Mientras tanto, en el cuarto dibujo de la serie del pelirrojo, el hombre, ya sin barba, se mostraba a sí mismo cortándose los muslos en un baño público, lo que demostraba que los cortes no eran un acto suicida, sino más bien una obsesión enfermiza. Aunque ver el dibujo resultaba perturbador para la mayoría de personas, lo verdaderamente inquietante para Abel fue reconocer los baños donde el hombre se lastimaba. Eran los baños públicos de la línea D del subte, un escenario tan indescriptible que ni el autor más audaz se atrevería a detallar. Este toque de realismo dejó a Abel completamente perturbado. El estilo del artista ya era de por sí bastante realista y expresivo, pero la elección de escenarios realistas le otorgaba un matiz especial que, de alguna manera, lo cautivó tanto que no podía dejar de contemplar estos dibujos a pesar de la fría oscuridad del sótano de la mansión de los Fischer.

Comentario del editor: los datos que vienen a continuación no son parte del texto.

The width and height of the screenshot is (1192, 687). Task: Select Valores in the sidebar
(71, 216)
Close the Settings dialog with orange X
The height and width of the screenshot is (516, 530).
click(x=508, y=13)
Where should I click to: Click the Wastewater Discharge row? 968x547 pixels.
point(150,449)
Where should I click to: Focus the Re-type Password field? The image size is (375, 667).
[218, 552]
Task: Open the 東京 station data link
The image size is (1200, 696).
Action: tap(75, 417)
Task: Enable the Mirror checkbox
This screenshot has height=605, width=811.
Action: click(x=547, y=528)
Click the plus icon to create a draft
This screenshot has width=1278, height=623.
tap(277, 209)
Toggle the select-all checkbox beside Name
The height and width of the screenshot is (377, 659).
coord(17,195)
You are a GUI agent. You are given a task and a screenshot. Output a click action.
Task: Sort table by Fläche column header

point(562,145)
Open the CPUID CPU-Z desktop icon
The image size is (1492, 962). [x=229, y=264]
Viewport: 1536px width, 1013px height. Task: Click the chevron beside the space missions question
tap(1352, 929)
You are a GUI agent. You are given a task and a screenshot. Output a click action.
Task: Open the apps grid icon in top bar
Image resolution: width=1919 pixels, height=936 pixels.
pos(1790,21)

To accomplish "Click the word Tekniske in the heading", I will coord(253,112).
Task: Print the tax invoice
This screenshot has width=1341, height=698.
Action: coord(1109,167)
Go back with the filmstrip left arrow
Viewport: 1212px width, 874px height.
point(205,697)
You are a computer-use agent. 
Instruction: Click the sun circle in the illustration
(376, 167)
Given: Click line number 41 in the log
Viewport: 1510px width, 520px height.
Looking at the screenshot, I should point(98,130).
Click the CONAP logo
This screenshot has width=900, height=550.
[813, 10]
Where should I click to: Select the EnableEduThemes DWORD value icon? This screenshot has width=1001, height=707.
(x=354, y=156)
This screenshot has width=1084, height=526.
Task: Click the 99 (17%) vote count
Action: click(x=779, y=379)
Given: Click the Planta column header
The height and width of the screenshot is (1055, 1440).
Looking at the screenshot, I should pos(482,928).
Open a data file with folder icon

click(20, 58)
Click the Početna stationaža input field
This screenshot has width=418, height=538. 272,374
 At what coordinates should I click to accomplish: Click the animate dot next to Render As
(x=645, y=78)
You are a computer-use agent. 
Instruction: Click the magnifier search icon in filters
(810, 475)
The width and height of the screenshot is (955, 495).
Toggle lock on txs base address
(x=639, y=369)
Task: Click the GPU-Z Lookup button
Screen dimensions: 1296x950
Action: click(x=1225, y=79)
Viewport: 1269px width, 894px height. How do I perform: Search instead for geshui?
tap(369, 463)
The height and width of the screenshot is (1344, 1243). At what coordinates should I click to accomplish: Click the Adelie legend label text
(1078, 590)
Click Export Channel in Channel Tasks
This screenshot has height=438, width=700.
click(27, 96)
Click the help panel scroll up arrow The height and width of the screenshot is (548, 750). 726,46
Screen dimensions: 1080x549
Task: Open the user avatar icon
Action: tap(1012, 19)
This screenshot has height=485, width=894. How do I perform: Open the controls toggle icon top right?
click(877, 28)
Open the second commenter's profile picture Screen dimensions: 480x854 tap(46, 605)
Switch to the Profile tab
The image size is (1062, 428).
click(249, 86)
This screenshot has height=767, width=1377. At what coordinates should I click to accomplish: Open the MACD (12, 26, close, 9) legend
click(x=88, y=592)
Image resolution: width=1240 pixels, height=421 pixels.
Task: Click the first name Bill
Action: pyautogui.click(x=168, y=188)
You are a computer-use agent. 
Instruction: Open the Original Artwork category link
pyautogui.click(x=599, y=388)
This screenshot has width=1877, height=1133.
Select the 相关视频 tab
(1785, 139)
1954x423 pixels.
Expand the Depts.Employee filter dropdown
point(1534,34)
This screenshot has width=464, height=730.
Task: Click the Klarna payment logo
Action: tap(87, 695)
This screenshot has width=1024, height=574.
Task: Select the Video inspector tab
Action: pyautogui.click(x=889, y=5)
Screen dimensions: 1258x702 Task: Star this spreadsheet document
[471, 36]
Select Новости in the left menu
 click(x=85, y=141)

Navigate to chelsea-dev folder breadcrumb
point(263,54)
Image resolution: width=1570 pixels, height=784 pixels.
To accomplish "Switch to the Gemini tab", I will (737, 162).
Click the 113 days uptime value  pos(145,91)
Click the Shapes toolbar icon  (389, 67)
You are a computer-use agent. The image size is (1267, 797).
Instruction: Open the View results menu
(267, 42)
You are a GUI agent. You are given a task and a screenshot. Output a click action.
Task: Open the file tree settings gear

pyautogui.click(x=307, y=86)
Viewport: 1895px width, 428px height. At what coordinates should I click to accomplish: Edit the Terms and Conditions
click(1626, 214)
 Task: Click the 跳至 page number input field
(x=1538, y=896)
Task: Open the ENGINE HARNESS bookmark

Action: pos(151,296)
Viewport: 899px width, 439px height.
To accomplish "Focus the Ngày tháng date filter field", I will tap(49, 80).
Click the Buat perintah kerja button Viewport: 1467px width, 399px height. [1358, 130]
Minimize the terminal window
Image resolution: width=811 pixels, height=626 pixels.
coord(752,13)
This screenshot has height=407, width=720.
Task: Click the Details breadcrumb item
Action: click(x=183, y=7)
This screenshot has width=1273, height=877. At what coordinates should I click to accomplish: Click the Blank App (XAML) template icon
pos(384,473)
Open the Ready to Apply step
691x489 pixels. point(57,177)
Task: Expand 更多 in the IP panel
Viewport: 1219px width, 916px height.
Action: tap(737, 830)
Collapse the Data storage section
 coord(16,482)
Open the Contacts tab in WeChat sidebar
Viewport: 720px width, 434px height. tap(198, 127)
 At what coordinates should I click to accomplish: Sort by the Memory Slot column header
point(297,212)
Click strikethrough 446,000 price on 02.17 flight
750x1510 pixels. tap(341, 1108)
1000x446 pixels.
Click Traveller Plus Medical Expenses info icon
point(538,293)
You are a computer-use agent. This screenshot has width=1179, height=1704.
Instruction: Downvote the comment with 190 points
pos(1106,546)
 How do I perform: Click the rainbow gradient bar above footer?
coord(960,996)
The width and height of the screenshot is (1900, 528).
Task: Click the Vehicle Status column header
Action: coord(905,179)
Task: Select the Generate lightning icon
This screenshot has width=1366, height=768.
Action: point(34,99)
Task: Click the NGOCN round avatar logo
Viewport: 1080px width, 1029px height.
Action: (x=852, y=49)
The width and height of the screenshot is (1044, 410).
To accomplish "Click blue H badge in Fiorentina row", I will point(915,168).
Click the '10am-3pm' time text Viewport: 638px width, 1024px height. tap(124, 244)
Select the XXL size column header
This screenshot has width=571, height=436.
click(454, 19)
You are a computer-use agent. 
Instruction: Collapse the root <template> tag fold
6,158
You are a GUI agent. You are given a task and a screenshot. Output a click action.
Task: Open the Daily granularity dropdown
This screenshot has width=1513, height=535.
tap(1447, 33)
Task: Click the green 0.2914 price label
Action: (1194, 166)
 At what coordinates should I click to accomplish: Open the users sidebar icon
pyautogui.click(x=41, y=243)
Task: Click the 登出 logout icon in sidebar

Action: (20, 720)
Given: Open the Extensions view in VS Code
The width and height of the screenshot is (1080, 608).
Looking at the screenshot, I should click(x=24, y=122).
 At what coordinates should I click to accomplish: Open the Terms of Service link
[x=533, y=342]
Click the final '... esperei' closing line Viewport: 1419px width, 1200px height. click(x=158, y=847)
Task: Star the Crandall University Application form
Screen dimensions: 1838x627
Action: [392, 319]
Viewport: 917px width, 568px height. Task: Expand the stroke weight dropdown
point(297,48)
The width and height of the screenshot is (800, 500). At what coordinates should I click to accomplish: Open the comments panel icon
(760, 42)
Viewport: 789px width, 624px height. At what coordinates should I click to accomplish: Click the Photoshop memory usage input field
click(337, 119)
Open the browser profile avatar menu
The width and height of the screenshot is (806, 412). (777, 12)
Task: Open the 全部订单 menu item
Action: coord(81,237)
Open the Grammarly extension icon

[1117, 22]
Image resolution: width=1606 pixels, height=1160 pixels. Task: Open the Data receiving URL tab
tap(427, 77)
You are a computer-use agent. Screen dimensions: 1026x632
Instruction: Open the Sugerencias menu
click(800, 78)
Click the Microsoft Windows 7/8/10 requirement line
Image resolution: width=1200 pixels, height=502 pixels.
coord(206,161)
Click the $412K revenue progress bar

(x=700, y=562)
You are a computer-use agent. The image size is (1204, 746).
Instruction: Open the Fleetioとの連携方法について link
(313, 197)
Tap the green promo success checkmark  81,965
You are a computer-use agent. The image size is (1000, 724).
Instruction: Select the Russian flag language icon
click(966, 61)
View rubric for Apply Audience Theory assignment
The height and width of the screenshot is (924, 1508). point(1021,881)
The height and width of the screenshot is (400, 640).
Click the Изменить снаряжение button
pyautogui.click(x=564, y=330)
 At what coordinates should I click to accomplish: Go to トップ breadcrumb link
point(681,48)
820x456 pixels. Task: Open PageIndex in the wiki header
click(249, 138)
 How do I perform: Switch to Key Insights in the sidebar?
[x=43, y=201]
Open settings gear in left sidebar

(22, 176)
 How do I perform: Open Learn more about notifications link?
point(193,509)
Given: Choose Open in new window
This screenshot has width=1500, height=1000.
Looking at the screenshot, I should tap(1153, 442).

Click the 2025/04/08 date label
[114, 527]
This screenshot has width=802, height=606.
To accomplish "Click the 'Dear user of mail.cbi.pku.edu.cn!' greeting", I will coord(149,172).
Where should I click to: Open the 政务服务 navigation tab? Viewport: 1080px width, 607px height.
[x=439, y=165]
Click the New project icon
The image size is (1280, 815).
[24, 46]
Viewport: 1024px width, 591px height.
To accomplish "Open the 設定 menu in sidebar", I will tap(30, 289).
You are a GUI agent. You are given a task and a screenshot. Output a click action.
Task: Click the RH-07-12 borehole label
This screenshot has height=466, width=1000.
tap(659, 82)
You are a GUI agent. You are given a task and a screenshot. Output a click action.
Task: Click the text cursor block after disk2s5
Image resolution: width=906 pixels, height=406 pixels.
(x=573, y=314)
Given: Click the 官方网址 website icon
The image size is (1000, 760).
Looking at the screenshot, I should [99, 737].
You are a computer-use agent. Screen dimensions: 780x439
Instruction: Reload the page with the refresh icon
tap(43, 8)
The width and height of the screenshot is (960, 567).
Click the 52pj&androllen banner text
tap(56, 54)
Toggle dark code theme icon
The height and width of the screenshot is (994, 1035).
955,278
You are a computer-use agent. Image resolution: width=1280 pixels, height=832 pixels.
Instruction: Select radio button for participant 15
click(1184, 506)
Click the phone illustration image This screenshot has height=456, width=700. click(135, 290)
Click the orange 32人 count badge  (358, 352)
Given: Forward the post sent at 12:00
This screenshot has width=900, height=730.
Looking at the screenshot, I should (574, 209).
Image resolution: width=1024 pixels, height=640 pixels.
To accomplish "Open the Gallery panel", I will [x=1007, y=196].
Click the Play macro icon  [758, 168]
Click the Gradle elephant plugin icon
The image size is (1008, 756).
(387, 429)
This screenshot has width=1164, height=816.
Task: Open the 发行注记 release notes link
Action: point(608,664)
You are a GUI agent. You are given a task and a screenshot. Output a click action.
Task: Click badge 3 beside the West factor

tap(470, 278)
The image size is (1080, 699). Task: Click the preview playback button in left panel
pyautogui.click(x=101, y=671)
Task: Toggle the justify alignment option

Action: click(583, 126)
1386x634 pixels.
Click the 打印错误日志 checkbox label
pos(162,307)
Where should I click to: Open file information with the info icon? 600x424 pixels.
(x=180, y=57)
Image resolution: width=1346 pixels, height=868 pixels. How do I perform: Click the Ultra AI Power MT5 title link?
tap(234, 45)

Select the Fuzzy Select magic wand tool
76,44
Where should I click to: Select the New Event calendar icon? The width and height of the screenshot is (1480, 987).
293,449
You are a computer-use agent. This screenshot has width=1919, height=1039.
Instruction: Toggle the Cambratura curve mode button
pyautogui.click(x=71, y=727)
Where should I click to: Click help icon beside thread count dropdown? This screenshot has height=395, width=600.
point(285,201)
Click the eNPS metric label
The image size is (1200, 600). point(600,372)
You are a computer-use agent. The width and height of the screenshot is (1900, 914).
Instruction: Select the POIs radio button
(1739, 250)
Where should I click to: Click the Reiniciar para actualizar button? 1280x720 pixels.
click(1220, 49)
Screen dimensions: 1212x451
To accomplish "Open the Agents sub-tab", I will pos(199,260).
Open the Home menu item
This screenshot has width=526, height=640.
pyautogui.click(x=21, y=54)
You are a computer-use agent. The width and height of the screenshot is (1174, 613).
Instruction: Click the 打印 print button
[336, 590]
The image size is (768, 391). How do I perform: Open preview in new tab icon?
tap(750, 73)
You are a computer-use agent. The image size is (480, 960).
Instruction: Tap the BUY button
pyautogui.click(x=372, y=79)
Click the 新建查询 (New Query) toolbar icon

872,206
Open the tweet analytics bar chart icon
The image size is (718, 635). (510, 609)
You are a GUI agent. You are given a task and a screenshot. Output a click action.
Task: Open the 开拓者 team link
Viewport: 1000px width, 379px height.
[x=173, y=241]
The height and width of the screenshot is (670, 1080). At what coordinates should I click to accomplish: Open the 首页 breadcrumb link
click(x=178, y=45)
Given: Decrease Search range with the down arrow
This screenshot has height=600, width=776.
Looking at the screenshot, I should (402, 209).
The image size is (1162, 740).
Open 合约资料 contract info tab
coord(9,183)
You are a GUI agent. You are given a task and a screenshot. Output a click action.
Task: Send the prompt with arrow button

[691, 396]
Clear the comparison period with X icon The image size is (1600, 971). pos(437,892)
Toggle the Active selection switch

La calma de los entornos representados, contrastada con la brutalidad de las acciones retratadas, amplificaba la sensación de horror y asombro en el corazón de Abel. Cada detalle meticulosamente dibujado parecía susurrar una historia oscura y perturbadora que se desplegaba ante sus ojos, haciendo eco en los rincones más profundos de su mente y dejándolo con una sensación de inquietud que no podía sacudirse fácilmente. Una sensación que no había vuelto a sentir desde que Ana se había llevado su creatividad a la tumba.